Copy the data verbatim and leave out every picture.

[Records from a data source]
%%

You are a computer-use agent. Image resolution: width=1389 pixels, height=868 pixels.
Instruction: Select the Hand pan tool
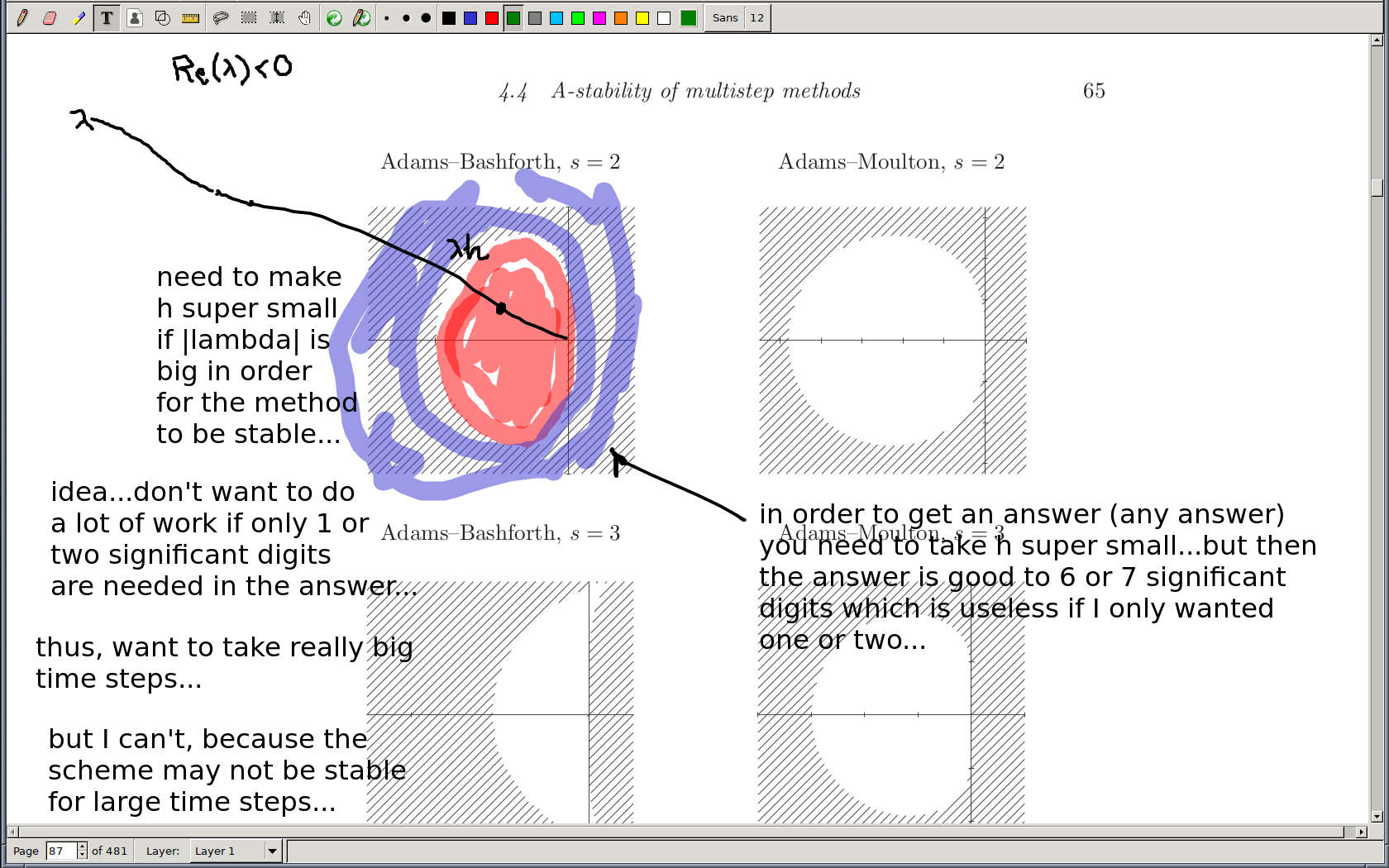(305, 18)
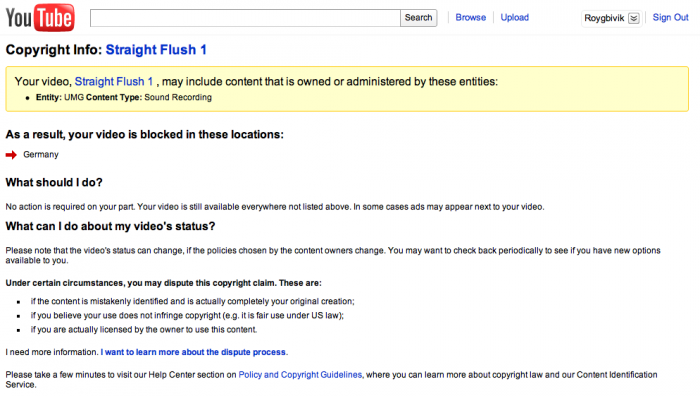Click the fair use under US law bullet
The height and width of the screenshot is (396, 700).
pyautogui.click(x=187, y=316)
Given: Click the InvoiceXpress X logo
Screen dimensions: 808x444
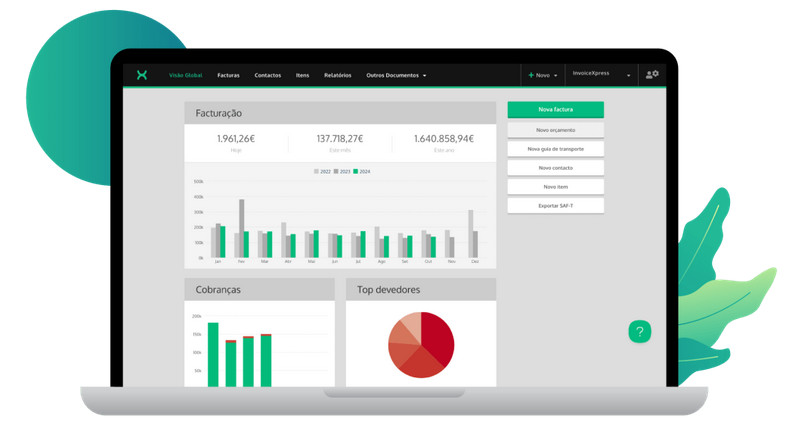Looking at the screenshot, I should coord(142,75).
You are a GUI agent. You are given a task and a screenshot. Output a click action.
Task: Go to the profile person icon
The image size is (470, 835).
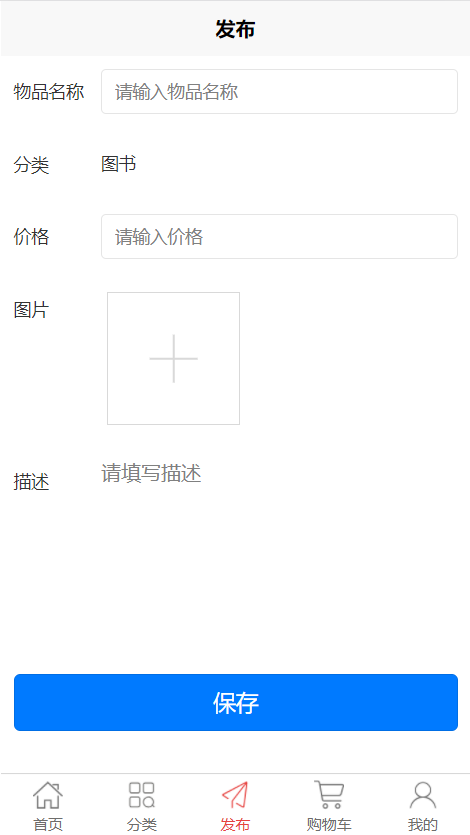pyautogui.click(x=423, y=795)
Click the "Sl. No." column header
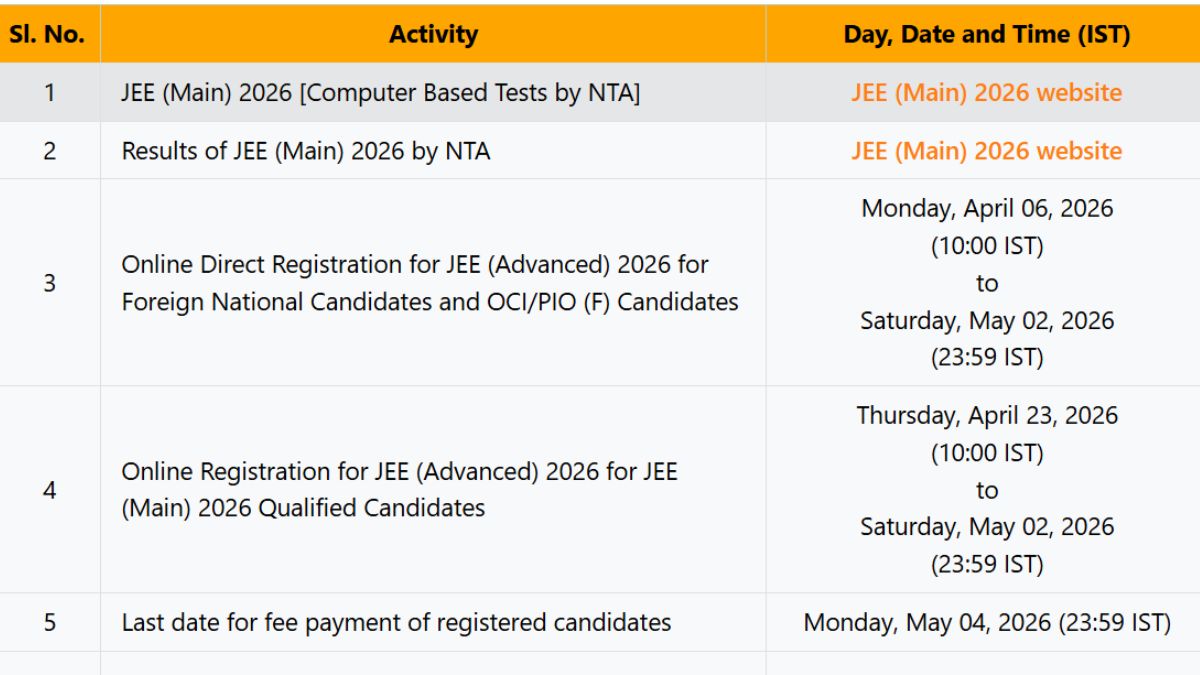The image size is (1200, 675). point(49,34)
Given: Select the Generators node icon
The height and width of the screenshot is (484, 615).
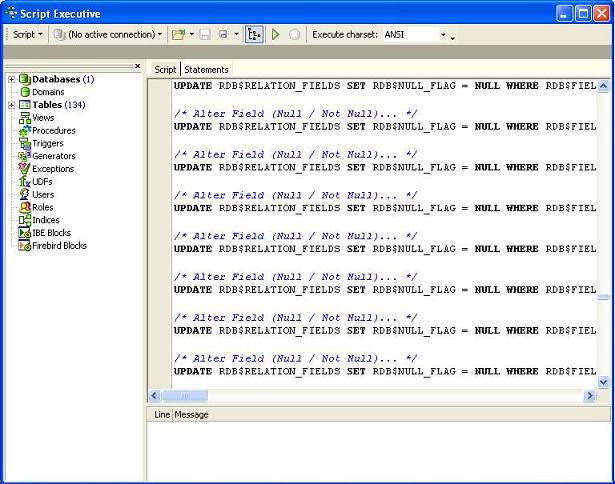Looking at the screenshot, I should click(x=24, y=156).
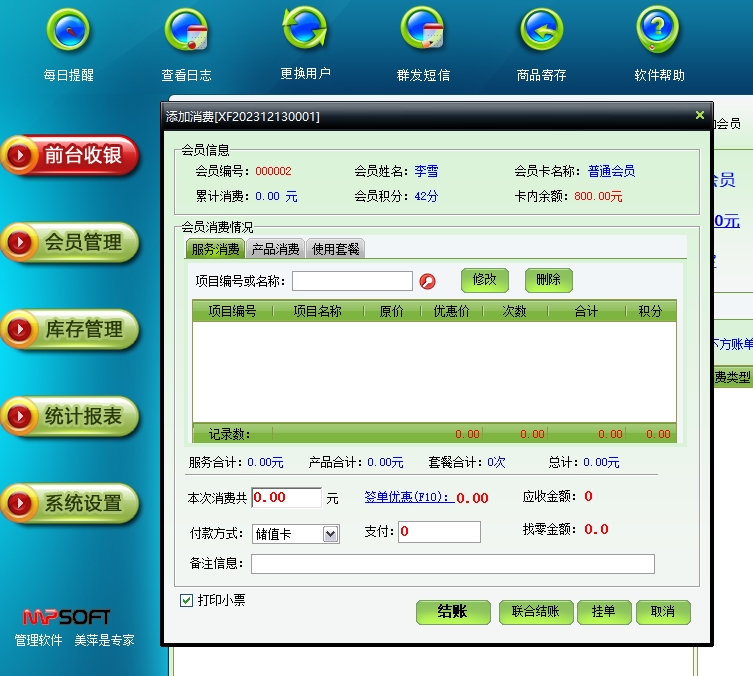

%%

**RESULT OF THIS TASK**
You are a computer-use agent. Image resolution: width=1389 pixels, height=868 pixels.
Instruction: Select the Hand pan tool
(305, 18)
Click the fair use under US law bullet
The height and width of the screenshot is (396, 700).
pyautogui.click(x=187, y=316)
Given: Click the InvoiceXpress X logo
Screen dimensions: 808x444
Looking at the screenshot, I should coord(142,75).
You are a GUI agent. You are given a task and a screenshot. Output a click action.
Task: Go to the profile person icon
The image size is (470, 835).
pyautogui.click(x=423, y=795)
Click the "Sl. No." column header
The image size is (1200, 675). point(49,34)
Given: Select the Generators node icon
The height and width of the screenshot is (484, 615).
Looking at the screenshot, I should click(x=24, y=156).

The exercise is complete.